= Stored data =
%%

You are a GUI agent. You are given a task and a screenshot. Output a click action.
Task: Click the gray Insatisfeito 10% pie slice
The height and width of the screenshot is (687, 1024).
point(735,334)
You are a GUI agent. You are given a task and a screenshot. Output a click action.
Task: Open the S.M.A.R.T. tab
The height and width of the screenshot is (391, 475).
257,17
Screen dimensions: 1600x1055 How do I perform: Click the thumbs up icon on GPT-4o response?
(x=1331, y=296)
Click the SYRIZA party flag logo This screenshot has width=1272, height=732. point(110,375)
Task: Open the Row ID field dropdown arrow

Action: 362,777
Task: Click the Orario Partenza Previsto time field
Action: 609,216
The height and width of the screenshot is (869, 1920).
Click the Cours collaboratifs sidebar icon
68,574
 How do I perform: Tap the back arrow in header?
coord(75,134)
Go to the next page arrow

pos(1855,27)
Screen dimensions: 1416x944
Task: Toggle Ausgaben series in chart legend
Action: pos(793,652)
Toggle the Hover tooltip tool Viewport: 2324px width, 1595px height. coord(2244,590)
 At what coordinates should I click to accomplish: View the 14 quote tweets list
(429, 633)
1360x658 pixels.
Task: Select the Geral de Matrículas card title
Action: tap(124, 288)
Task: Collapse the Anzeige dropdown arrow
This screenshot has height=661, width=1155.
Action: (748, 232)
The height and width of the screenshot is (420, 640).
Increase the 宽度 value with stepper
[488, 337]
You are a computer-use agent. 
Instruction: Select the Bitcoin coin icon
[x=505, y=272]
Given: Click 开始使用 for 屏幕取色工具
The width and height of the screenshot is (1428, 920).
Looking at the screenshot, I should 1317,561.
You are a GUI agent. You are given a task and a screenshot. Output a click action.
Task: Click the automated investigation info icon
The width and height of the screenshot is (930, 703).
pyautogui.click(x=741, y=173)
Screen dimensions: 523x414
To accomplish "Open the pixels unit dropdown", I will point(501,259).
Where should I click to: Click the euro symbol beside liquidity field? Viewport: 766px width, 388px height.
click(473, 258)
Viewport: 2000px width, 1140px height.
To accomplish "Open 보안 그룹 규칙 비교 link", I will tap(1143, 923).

%%

= Stated task =
Starting at the beginning of the material and ending at the line containing "(x=1331, y=296)", write out every line again with each click coordinate in the answers raised by 59.

= Answer for the task =
You are a GUI agent. You are given a task and a screenshot. Output a click action.
Task: Click the gray Insatisfeito 10% pie slice
The height and width of the screenshot is (687, 1024).
point(794,393)
You are a GUI agent. You are given a task and a screenshot. Output a click action.
Task: Open the S.M.A.R.T. tab
The height and width of the screenshot is (391, 475).
316,76
Screen dimensions: 1600x1055 How do I perform: Click the thumbs up icon on GPT-4o response?
(x=1390, y=355)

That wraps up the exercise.